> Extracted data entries
↓↓↓

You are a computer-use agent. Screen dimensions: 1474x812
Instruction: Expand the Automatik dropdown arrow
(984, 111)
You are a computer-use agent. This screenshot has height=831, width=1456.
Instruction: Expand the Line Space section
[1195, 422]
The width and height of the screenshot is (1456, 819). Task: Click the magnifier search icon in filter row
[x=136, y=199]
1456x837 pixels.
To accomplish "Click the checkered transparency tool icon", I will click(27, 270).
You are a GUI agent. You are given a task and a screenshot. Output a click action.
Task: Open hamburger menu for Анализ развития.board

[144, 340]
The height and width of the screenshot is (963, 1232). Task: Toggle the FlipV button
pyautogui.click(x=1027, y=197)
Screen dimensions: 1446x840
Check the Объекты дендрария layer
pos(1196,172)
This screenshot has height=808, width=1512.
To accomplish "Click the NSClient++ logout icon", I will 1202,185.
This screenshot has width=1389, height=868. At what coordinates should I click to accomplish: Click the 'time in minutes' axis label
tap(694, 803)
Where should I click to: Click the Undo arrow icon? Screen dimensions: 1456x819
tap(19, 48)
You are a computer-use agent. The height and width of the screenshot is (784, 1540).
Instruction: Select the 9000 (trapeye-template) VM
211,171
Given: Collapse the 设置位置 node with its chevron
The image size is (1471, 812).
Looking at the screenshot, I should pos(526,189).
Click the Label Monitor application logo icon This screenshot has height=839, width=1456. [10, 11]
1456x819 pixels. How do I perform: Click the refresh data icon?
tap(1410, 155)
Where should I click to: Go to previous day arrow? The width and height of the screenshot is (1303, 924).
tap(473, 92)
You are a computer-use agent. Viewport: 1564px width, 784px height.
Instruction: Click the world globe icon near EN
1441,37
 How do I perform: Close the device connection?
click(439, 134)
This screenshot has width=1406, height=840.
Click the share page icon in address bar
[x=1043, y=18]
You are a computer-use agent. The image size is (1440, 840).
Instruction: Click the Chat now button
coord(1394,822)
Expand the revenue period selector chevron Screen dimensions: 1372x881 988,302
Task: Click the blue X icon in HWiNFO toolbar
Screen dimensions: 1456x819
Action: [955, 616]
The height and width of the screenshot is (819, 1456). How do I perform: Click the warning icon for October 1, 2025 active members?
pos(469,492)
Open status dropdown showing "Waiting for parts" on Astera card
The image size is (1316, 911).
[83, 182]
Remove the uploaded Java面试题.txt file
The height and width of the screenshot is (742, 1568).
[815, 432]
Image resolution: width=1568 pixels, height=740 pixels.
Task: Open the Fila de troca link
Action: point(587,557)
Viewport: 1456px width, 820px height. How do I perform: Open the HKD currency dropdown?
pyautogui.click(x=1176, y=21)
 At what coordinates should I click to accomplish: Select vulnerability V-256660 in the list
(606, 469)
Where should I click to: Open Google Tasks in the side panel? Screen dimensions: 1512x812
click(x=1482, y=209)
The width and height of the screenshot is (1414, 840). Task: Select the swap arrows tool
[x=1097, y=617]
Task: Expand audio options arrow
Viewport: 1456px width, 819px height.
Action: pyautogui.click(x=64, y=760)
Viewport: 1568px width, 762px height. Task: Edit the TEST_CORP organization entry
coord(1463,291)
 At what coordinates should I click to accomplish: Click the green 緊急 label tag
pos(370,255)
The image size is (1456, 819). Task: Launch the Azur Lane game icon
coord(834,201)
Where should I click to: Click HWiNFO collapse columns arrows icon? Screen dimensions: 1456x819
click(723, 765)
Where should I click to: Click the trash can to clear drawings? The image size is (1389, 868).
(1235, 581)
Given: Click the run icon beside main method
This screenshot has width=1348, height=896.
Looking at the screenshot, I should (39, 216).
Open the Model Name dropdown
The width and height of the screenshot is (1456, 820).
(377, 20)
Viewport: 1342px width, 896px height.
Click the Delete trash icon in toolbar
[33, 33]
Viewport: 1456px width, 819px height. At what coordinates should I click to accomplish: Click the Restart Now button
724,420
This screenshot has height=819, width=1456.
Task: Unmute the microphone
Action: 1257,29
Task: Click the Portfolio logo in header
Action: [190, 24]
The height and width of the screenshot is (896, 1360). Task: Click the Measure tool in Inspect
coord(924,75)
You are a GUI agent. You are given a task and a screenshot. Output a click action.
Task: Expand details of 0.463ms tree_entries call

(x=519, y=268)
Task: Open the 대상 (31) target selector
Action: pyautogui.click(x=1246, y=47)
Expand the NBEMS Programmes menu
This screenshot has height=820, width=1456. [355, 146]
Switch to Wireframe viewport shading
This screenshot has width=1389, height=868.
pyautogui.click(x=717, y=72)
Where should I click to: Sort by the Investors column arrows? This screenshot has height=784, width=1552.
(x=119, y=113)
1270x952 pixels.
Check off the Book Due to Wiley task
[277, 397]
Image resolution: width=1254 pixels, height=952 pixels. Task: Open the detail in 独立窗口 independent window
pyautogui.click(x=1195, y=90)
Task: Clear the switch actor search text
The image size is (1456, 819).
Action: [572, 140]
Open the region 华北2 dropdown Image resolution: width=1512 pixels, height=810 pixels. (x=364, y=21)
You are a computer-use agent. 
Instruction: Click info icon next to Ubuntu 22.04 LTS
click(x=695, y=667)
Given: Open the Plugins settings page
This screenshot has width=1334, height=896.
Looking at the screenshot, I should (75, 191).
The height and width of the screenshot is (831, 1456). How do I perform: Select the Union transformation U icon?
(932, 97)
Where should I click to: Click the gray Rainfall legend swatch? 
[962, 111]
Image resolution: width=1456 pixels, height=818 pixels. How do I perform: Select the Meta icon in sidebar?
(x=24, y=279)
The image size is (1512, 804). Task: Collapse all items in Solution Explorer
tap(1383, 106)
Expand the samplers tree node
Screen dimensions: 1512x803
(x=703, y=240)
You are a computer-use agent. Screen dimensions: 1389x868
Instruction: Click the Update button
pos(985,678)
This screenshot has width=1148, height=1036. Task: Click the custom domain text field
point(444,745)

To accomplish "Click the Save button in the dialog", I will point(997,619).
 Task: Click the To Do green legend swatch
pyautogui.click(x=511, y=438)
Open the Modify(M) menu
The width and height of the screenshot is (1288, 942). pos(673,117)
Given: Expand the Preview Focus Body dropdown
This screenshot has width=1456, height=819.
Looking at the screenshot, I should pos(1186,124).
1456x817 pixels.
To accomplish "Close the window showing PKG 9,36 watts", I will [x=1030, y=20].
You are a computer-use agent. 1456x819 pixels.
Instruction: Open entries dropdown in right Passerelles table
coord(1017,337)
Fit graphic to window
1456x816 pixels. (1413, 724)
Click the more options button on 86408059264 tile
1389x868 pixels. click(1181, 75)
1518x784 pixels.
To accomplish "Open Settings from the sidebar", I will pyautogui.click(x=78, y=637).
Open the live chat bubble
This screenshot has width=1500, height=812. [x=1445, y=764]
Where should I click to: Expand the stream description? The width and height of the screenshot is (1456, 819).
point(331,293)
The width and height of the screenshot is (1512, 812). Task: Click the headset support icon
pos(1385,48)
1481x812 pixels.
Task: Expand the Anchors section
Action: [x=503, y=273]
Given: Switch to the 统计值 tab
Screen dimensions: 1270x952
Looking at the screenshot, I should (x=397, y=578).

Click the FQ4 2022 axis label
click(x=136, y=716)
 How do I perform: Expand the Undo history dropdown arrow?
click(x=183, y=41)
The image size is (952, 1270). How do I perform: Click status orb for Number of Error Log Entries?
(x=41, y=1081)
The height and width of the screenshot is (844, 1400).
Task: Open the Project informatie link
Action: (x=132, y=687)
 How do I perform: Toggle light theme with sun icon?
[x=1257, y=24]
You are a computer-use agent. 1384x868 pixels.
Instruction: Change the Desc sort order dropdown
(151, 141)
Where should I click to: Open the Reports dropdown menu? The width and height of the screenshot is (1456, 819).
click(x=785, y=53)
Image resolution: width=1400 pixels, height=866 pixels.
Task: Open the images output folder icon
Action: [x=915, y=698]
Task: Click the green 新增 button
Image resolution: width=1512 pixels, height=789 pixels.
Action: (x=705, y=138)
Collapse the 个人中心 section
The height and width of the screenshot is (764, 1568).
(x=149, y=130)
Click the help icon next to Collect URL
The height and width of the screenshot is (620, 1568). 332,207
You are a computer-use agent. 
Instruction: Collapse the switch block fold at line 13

↑↑↑

Working through the entries line by line, count those containing "showing" and report only the number.

2